Models for Proportions

Stat 203 Lecture 24

Dr. Janssen

Setup

Warmup

For the following research questions, describe the explanatory and response variables, and classify each type response as numerical, binomial, or a count.

  • What is the chance you are accepted into medical school given your GPA and MCAT scores?
  • Is a single mom more likely to marry the baby’s father if she has a boy?
  • Are the number of motorcycle deaths in a given year related to a state’s helmet laws?
  • A random selection of women aged 20-24 years are selected; can their shoe size be used to predict their heights?
  • Are students participating in sports in college more or less likely to graduate?
  • Does the number of employers conducting on-campus interviews during a year differ for public and private colleges?
  • Does the temperature affect the number of chirps per minute of a cricket?

Recall

The binomial probability function is

\[ \mathcal{P}(y; \mu, m) = \binom{m}{my}\mu^{my} (1-\mu)^{m(1-y)} \]

where:

  • \(m\) is known (group size)
  • \(\phi = 1\)
  • \(y = 0, 1/m, 2/m, \ldots, 1\)
  • expected proportion is \(0 < \mu < 1\)

Unit deviance

For the binomial distribution, the unit deviance is

\[ d(y,\mu) = 2 \left( y\log \frac{y}{\mu} + (1-y) \log \frac{1-y}{1-\mu} \right) \]

When \(y = 0, 1\) the limit form of the unit deviance is used.

Residual deviance

Interlude on estimating parameters (Ch. 6).
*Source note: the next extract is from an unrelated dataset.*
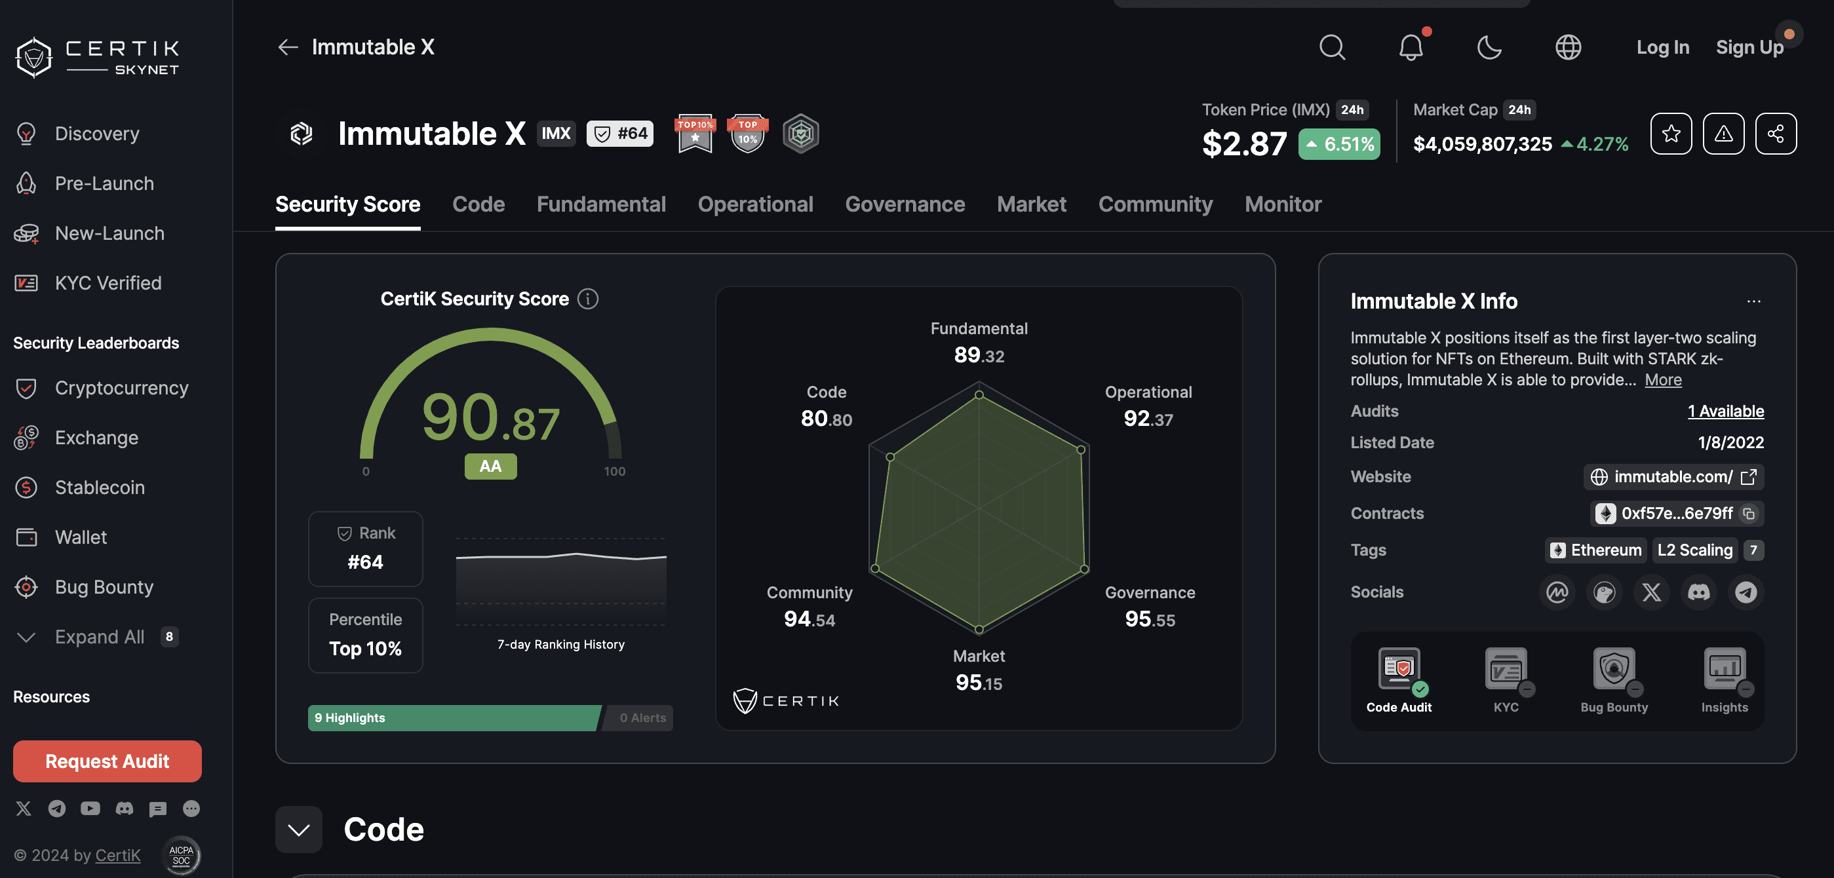Toggle dark mode moon icon
1834x878 pixels.
pos(1489,48)
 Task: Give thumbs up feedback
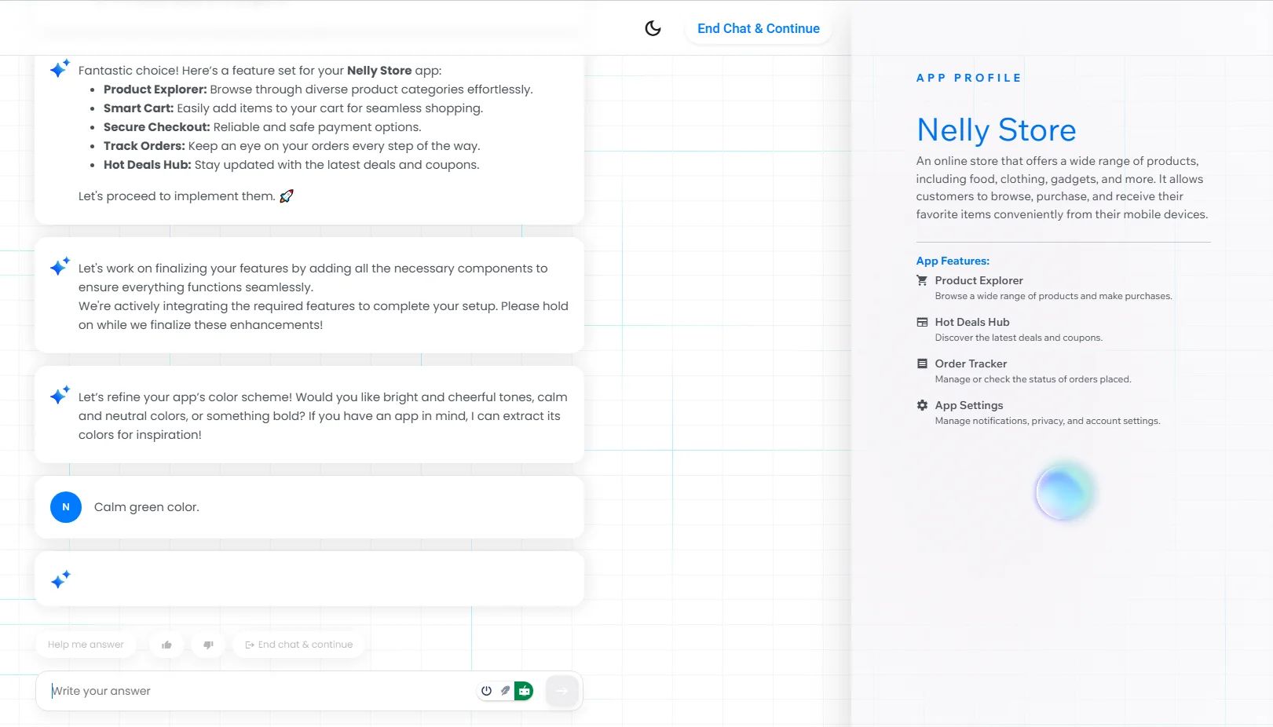166,645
After computing the MLEs \(\hat{\beta}_j\) and corresponding fitted values \(\hat{\mu}\), the residual deviance is the minimized total deviance

\[ D(y,\hat{\mu}) = \sum\limits_{i=1}^n w_i d(y_i, \hat{\mu}_i). \]

For binomial GLMs:

\[ D(y,\hat{\mu}) = \sum_{i=1}^n m_i d(y_i,\hat{\mu}_i) \sim \chi_{n-p'}^2 \]

for a model with \(p'\) parameters in the linear predictor.

Example: turbines

library(GLMsData); data(turbines)
tur.m1 <- glm( Fissures/Turbines ~ Hours, family=binomial,
               weights=Turbines, data=turbines)
tur.m2 <- glm( cbind(Fissures, Turbines-Fissures) ~ Hours,
               family=binomial, data=turbines)

Logit

The logit (or logistic) link function is the canonical link for the binomial distribution and the default in R:

\[ \eta = \log \frac{\mu}{1-\mu} = \text{logit}(\mu). \]

A binomial GLM with the logit link function is often called a logistic regression model. It is specified in R using link ="logit".

Probit

The probit link function is

\[ \eta = \Phi^{-1}(\mu) = \text{probit}(\mu), \]

where \(\Phi\) is the CDF for the normal distribution. This link is specified in R as link="probit".

Complementary log-log

The complementary log-log link function is

\[ \eta = \log\left( - \log(1-\mu)\right). \]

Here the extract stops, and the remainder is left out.